Trickster Company


An innovative approach to traditional Indigenous design.


We sat down with Crystal and Rico Worl, the creators of the "The Trickster Company".

What are you showing here at IFWTO?
We have mainly athletic wear for ladies and some accessories, but if you look online, we also have products for men, women, children, toddlers, even babies. We have books, skateboards, longboards, skis, snowboards, and even basketballs that have the formline, the pacific northwest coastal style art on it. My brother and I design everything and we ship everywhere.
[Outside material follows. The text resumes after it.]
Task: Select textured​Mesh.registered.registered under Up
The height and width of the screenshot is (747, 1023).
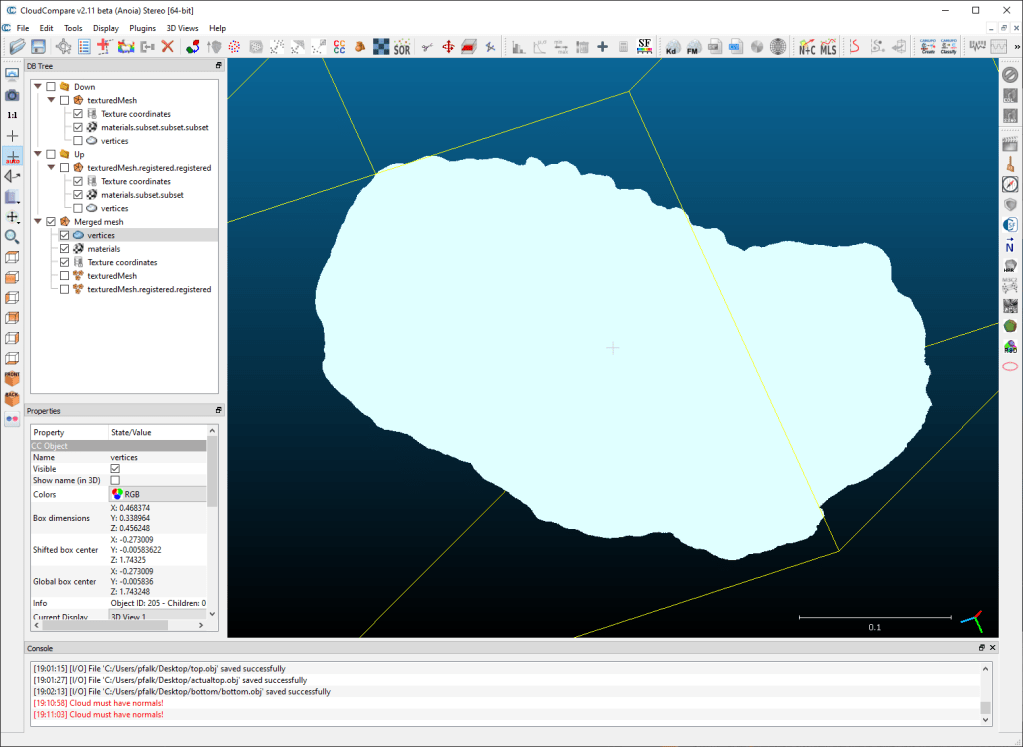Action: point(149,168)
How did Trickster Company get started?
Well, my brother Rico and I run Trickster Company together. We started Trickster Company skateboards about 6 years ago. My brother started just by hand painting skateboard decks and selling them. At the time, I was finishing my Bachelor of Fine Arts at the Institute of the American Indian Arts in Santa Fe, New Mexico. As soon as I got my degree in 2013, I moved back to Alaska, and we opened up a shop in downtown Juneau. About two years ago, I started travelling and doing pop-up shops and fashion shows because that’s when I started designing the athletic wear for women.


Why athletic wear?
I travel a lot doing aerial arts, circus arts and performance, so I really wanted to do clothing that could show the really cool designs I do in my art, but be able to wear them while I’m practicing and performing. Yoga pants are a really hot trend right now, people sleep in them, they lounge in them, they workout in them, they go to work in them, you can literally do everything in one pair of pants.

What’s Trickster Company’s motto?
Trickster Company is an innovative Indigenous graphic design and art gift shop based in Juneau, Alaska. But we do create a platform for indigenous artists in Alaska, so we do a lot of collaborations with Native artists from everywhere, for example, we have one pair of leggings that was a collaboration between my design and Jared Yazzie. He is Navajo and owns a business called OXDX Clothing. He also sells leggings with Navajo patterns on them, so I reached out and said let’s do a collaboration. We’ve worked with other artists from surrounding villages to do designs for skateboards and longboards, and we’re growing on that. We also sell jewellry from other Native artists throughout Alaska, we want to be a platform for Indigenous Peoples up north, that’s part of our involvement with the community as well.

Why do you think IFWTO is important?
If you look at our economy, everything is about clothing, shopping for clothing, and for Native people we’ve always made a living making clothing. Since time immemorial we’ve identified ourselves with how we dress, how we make our clothing, how we gift our clothing to each other, so that has great symbolism in it right there. And the fact that we can survive in the modern day continuing to do our designs, but with a fresh interpretation and maybe new materials like yoga pants, it’s definitely important to highlight that and to get that out into the world so people can support Indigenous artists, not ‘inspired Native art.’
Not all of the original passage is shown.